• HOW TO COMPLETE THIS TASK
From the data below, return all lines holding the string "agosto".

• Saved data entries
* * *

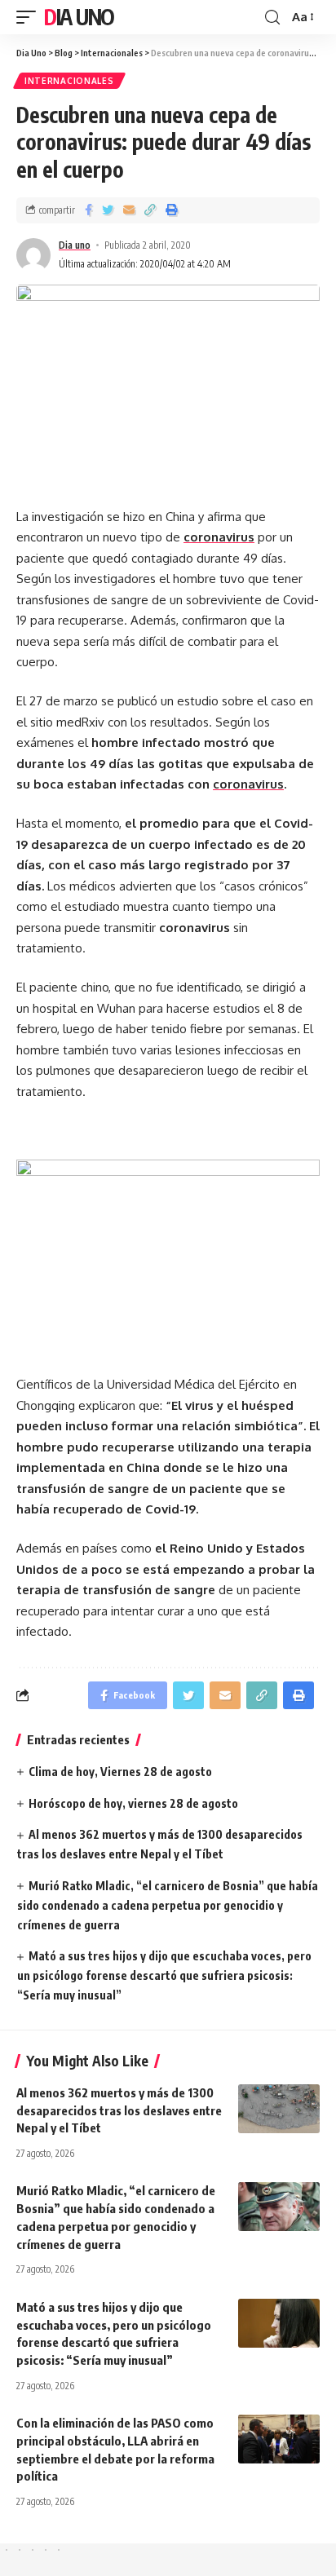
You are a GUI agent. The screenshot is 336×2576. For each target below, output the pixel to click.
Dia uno (75, 245)
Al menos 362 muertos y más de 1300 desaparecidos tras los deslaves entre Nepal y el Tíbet (119, 2110)
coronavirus (248, 784)
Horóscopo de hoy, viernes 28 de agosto (133, 1803)
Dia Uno (79, 16)
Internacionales (69, 81)
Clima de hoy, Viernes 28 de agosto (120, 1771)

* * *

• THE ANSWER
Horóscopo de hoy, viernes 28 de agosto (133, 1803)
Clima de hoy, Viernes 28 de agosto (120, 1771)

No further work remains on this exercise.